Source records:
=====

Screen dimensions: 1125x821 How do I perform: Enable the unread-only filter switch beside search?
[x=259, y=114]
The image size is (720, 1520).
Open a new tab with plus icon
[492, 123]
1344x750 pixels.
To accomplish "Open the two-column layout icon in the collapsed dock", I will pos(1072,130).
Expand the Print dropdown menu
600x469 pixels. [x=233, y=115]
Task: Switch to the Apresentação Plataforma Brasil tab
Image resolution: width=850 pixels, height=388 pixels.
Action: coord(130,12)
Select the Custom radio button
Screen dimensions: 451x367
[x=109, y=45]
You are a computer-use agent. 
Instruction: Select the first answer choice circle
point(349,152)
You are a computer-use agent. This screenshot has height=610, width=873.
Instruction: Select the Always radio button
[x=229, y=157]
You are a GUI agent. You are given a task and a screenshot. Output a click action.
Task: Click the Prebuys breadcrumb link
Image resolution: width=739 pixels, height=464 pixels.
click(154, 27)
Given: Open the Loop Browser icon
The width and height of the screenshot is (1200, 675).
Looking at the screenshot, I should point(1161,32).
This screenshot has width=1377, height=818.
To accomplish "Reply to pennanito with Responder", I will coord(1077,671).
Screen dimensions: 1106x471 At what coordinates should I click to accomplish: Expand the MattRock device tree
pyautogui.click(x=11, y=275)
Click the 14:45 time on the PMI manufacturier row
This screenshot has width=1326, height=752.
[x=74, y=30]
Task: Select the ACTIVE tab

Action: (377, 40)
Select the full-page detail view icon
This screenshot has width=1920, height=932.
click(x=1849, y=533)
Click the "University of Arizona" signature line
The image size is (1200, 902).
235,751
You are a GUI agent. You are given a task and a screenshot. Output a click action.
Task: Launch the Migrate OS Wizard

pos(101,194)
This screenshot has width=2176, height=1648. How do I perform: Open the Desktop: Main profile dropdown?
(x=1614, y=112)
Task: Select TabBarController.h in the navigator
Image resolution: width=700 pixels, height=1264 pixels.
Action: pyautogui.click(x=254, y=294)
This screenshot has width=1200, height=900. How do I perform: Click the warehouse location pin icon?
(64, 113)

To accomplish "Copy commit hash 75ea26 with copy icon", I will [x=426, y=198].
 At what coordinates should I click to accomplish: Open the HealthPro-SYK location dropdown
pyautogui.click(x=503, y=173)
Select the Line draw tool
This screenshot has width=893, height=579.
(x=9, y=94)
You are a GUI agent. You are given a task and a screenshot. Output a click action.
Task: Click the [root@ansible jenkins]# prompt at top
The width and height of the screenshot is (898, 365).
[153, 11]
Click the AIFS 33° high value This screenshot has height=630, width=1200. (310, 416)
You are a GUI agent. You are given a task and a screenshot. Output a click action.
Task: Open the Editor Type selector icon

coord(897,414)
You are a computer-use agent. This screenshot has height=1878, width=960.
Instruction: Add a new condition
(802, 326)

=====

◆ **Task**: Repeat all of the data above word for word, keeping every line unchanged.

◆ **Exercise solution**:
Screen dimensions: 1125x821 How do I perform: Enable the unread-only filter switch beside search?
[x=259, y=114]
The image size is (720, 1520).
Open a new tab with plus icon
[492, 123]
1344x750 pixels.
To accomplish "Open the two-column layout icon in the collapsed dock", I will pos(1072,130).
Expand the Print dropdown menu
600x469 pixels. [x=233, y=115]
Task: Switch to the Apresentação Plataforma Brasil tab
Image resolution: width=850 pixels, height=388 pixels.
Action: coord(130,12)
Select the Custom radio button
Screen dimensions: 451x367
[x=109, y=45]
You are a computer-use agent. 
Instruction: Select the first answer choice circle
point(349,152)
You are a computer-use agent. This screenshot has height=610, width=873.
Instruction: Select the Always radio button
[x=229, y=157]
You are a GUI agent. You are given a task and a screenshot. Output a click action.
Task: Click the Prebuys breadcrumb link
Image resolution: width=739 pixels, height=464 pixels.
click(154, 27)
Given: Open the Loop Browser icon
The width and height of the screenshot is (1200, 675).
Looking at the screenshot, I should point(1161,32).
This screenshot has width=1377, height=818.
To accomplish "Reply to pennanito with Responder", I will coord(1077,671).
Screen dimensions: 1106x471 At what coordinates should I click to accomplish: Expand the MattRock device tree
pyautogui.click(x=11, y=275)
Click the 14:45 time on the PMI manufacturier row
This screenshot has width=1326, height=752.
[x=74, y=30]
Task: Select the ACTIVE tab

Action: (377, 40)
Select the full-page detail view icon
This screenshot has width=1920, height=932.
click(x=1849, y=533)
Click the "University of Arizona" signature line
The image size is (1200, 902).
235,751
You are a GUI agent. You are given a task and a screenshot. Output a click action.
Task: Launch the Migrate OS Wizard

pos(101,194)
This screenshot has width=2176, height=1648. How do I perform: Open the Desktop: Main profile dropdown?
(x=1614, y=112)
Task: Select TabBarController.h in the navigator
Image resolution: width=700 pixels, height=1264 pixels.
Action: pyautogui.click(x=254, y=294)
This screenshot has width=1200, height=900. How do I perform: Click the warehouse location pin icon?
(64, 113)

To accomplish "Copy commit hash 75ea26 with copy icon", I will [x=426, y=198].
 At what coordinates should I click to accomplish: Open the HealthPro-SYK location dropdown
pyautogui.click(x=503, y=173)
Select the Line draw tool
This screenshot has width=893, height=579.
(x=9, y=94)
You are a GUI agent. You are given a task and a screenshot. Output a click action.
Task: Click the [root@ansible jenkins]# prompt at top
The width and height of the screenshot is (898, 365).
[153, 11]
Click the AIFS 33° high value This screenshot has height=630, width=1200. (310, 416)
You are a GUI agent. You are given a task and a screenshot. Output a click action.
Task: Open the Editor Type selector icon

coord(897,414)
You are a computer-use agent. This screenshot has height=1878, width=960.
Instruction: Add a new condition
(802, 326)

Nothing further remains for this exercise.